I’ve been in consumer-packaged goods as a consultant for almost 20 years and have researched the history behind most of the major nine figure premium CPG brands today. Not all of them, but most of them. And I still only know six to seven serial founders in CPG who have created three plus nine figure businesses, de novo, from scratch, from nothing. Three is a trend, BTW. Two could still be luck.  

So, just because a serial entrepreneur can get to market easier and maybe cross-channel much quicker than you, the inexperienced founder, doesn’t mean that their second or third idea has any merit whatsoever. As I’ve talked about in other contexts, retail buyers are actually quite bad at predicting what’s going to be a big hit. Really, really quite bad on average. And in some chains, they have an incentive near-term to replace failed startups with more random guesses just to boost penny profit per square foot, even just a little off of the initial trial. Moreover, serial founders easily charm their way because they can easily convince buyers that they’ve done this before and know how to support a brand launch. It’s an easy claim to make, but it’s not necessarily true, especially when the serial founder is doing it as a hobby the second time around.  

Serial founders often believe they have serial innovation genius when, in reality, their real key strength is simply a more powerful industry network and the ‘social proof’ of having scaled a brand once before.  
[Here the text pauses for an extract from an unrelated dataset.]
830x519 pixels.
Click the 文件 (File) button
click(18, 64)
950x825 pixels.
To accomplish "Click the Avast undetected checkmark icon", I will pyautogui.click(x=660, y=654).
So, the next time you see one of these guys beat you to an account, grab irrational shelf space in their first year, get a ridiculous series A from the United Arab Emirates, or whatever, just ignore these people immediately. Stop thinking about them. Focus on your own business, your own competitive strategy, the known best practice KPIs that I discuss in my book, and others discuss as well and push forward. I’m not suggesting that you shouldn’t network with serial entrepreneurs, by the way. Why not?